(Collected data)
↓

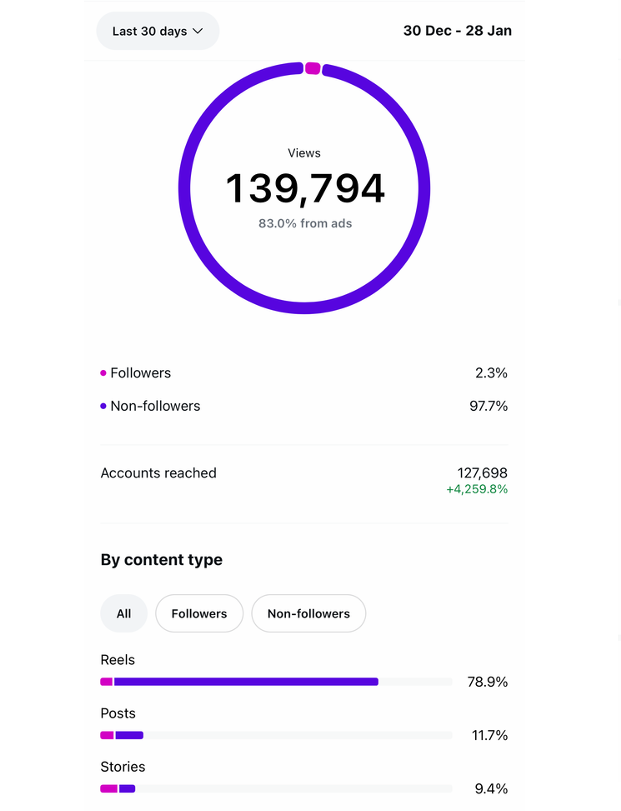The image size is (621, 811).
Task: Click the small pink segment of the views ring
Action: pos(313,68)
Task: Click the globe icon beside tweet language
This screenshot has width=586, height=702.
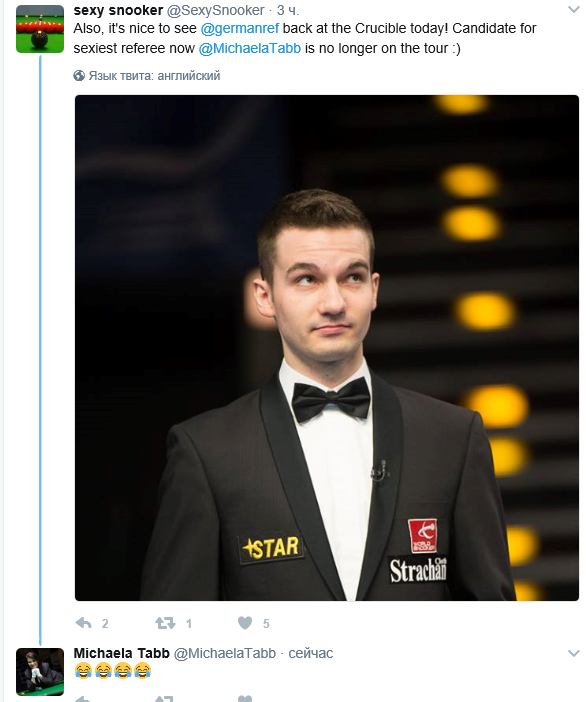Action: [79, 76]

↑

Assigned task →
Set out, exactly as given, the line that contains "Task: Click the globe" along with each line after it through the end of the records above; omit the pictures.

Answer for this exercise →
Task: Click the globe icon beside tweet language
This screenshot has width=586, height=702.
Action: [79, 76]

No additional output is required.